• Objective
Copy the records below word for word, keeping every line and its order unchanged.

• Data for processing
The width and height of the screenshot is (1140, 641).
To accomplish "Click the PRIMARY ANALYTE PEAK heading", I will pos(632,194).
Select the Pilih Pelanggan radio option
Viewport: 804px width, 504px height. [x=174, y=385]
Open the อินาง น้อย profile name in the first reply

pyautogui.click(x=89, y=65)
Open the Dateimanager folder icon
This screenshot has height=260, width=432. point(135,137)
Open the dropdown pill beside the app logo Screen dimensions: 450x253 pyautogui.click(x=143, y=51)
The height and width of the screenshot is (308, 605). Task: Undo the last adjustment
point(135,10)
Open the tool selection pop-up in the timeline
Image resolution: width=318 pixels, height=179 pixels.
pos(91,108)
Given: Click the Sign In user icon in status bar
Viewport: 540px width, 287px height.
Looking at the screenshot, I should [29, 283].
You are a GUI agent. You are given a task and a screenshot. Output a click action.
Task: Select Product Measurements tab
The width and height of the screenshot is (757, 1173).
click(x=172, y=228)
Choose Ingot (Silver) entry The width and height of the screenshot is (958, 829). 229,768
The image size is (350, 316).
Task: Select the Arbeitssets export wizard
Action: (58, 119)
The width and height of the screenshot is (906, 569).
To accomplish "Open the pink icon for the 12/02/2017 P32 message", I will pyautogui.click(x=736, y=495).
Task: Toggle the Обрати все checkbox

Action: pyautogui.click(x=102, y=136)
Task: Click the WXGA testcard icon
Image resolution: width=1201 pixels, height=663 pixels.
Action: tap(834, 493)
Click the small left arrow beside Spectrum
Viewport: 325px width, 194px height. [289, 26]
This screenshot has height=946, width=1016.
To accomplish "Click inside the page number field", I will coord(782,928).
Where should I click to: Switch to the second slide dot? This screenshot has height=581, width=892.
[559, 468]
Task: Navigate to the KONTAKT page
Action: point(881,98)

• Finished exercise
The width and height of the screenshot is (1140, 641).
To accomplish "Click the PRIMARY ANALYTE PEAK heading", I will pos(632,194).
Select the Pilih Pelanggan radio option
Viewport: 804px width, 504px height. [x=174, y=385]
Open the อินาง น้อย profile name in the first reply

pyautogui.click(x=89, y=65)
Open the Dateimanager folder icon
This screenshot has height=260, width=432. point(135,137)
Open the dropdown pill beside the app logo Screen dimensions: 450x253 pyautogui.click(x=143, y=51)
The height and width of the screenshot is (308, 605). Task: Undo the last adjustment
point(135,10)
Open the tool selection pop-up in the timeline
Image resolution: width=318 pixels, height=179 pixels.
pos(91,108)
Given: Click the Sign In user icon in status bar
Viewport: 540px width, 287px height.
Looking at the screenshot, I should [29, 283].
You are a GUI agent. You are given a task and a screenshot. Output a click action.
Task: Select Product Measurements tab
The width and height of the screenshot is (757, 1173).
click(x=172, y=228)
Choose Ingot (Silver) entry The width and height of the screenshot is (958, 829). 229,768
The image size is (350, 316).
Task: Select the Arbeitssets export wizard
Action: (58, 119)
The width and height of the screenshot is (906, 569).
To accomplish "Open the pink icon for the 12/02/2017 P32 message", I will pyautogui.click(x=736, y=495).
Task: Toggle the Обрати все checkbox

Action: pyautogui.click(x=102, y=136)
Task: Click the WXGA testcard icon
Image resolution: width=1201 pixels, height=663 pixels.
Action: tap(834, 493)
Click the small left arrow beside Spectrum
Viewport: 325px width, 194px height. [289, 26]
This screenshot has height=946, width=1016.
To accomplish "Click inside the page number field", I will coord(782,928).
Where should I click to: Switch to the second slide dot? This screenshot has height=581, width=892.
[559, 468]
Task: Navigate to the KONTAKT page
Action: point(881,98)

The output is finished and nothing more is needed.